## Start

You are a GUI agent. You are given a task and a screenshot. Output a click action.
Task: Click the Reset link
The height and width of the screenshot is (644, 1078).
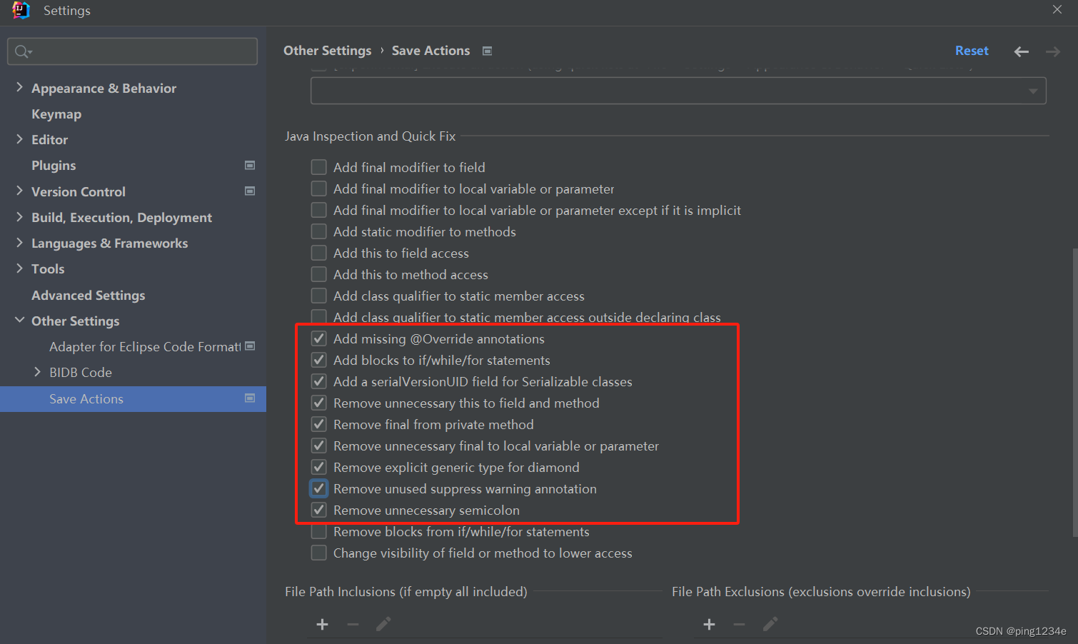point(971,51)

## End
## Start

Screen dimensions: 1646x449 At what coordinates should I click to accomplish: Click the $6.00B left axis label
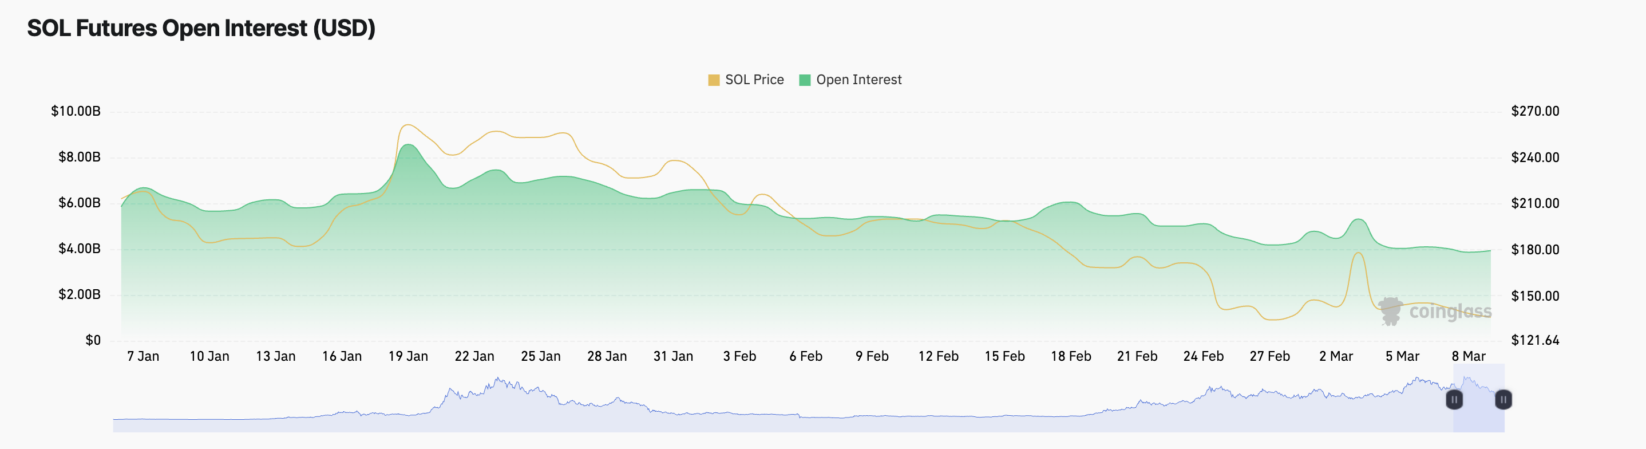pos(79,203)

## End

> DIRECTIONS
Rewrite the listing, starting at the line that contains "You are a GUI" and stopping after the line that contains "point(971,51)", as a two-column CSV with the header instruction,click. Put each entry's text in the instruction column and its coordinates in the click column, both quoted, with line breaks turned into spaces and the pictures left out.

> COMPLETED EXERCISE
instruction,click
"You are a GUI agent. You are given a task and a screenshot. Output a click action. Task: Click the Reset link The height and width of the screenshot is (644, 1078).","point(971,51)"